At the heart of teaching is the ability to communicate with and engage people. As a GTA, you will have some very positive experiences and interactions with your students. Nevertheless, before you start teaching, it is useful to reflect on some of the different types of learner behaviours that you might encounter. How would you respond in the situations below? You can post your responses on the GTA Slack community and also come and discuss these scenarios in the Introduction to Learning and Teaching course.

The Friendly Student

One of your students is a similar age to you and you get on well during class. The student invites you to meet up for a drink/lunch and would like to swap mobile numbers. How do you respond?

GTA Scenario 1 - The Friendly Student

The Rowdy Student

One of your students is rather lively and often disrupts the class by chatting to her/his neighbour. The student also uses her/his mobile phone in class. How do you handle this situation?

GTA Scenario 2 - The Rowdy Student

The Silent Student

You have a student in your seminar group who is very quiet and reluctant to engage in discussions and answer questions. Five weeks into the semester, the student offers a response to one of your questions, but the answer is incorrect. How do you handle this situation?

The Late Student

One of your students is consistently late to your class and often arrives 30 minutes after the session has started. Some of the other students have complained about the disruption caused when the late-comer arrives. How do you handle this situation?

The Know-it-all Student

You have a student in your class who appears to have good knowledge of the subject and is always very keen to answer questions before others in the class. On some occasions, this student has attempted to challenge your own knowledge in front of the class. How do you handle this situation?
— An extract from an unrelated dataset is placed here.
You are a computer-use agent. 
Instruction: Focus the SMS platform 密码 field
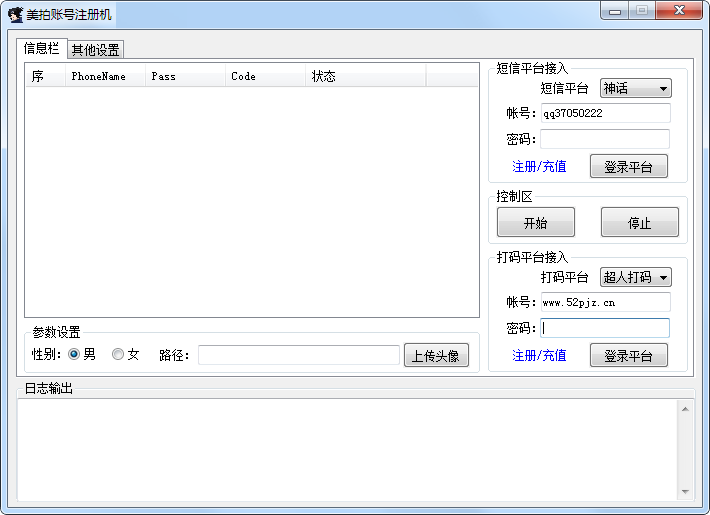(x=605, y=139)
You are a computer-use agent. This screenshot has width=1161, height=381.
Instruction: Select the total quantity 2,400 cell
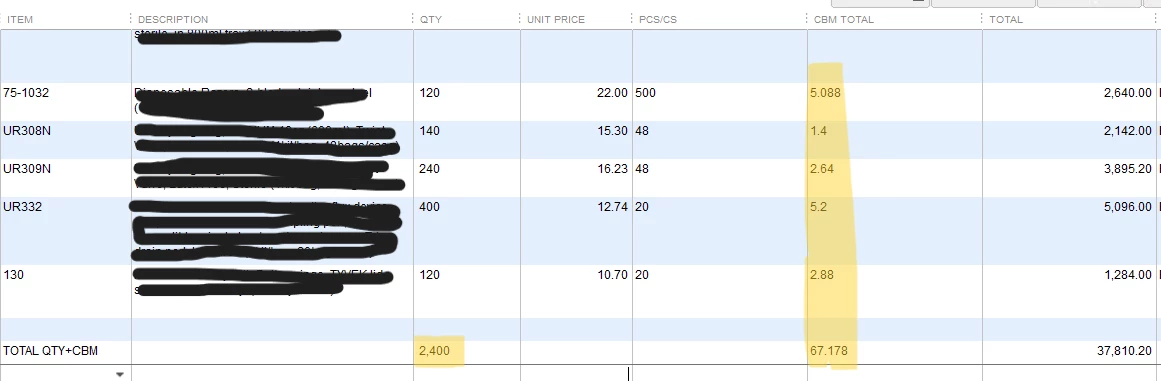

  • Biggs, J & Tang, C (2011) Teaching for quality learning at university. Fourth Edition. Maidenhead: Open University Press.
  • Freeman, S, Eddy, S.L, McDonough, M, Smith, M.K, Okoroafor, N, Jordt, H, and Wenderoth, M.P (2014). Active learning increases student performance in science, engineering, and mathematics. Proceedings of the National Academy of Sciences USA 111, 8410-8415.
  • Kolb, D (1984) Experiential learning. New York: Prentice Hall.
  • Race, P (1993) Never mind the teaching, feel the learning. Birmingham: Staff and Educational Development Association.
  • Vygotsky, L. S. (1978). Mind in society: The development of higher psychological processes. Cambridge, MA: Harvard University Press.
  • Wood, D, Bruner, J, & Ross, G (1976) The role of tutoring in problem solving. Journal of Child Psychology and Child Psychiatry, 17, 89−100.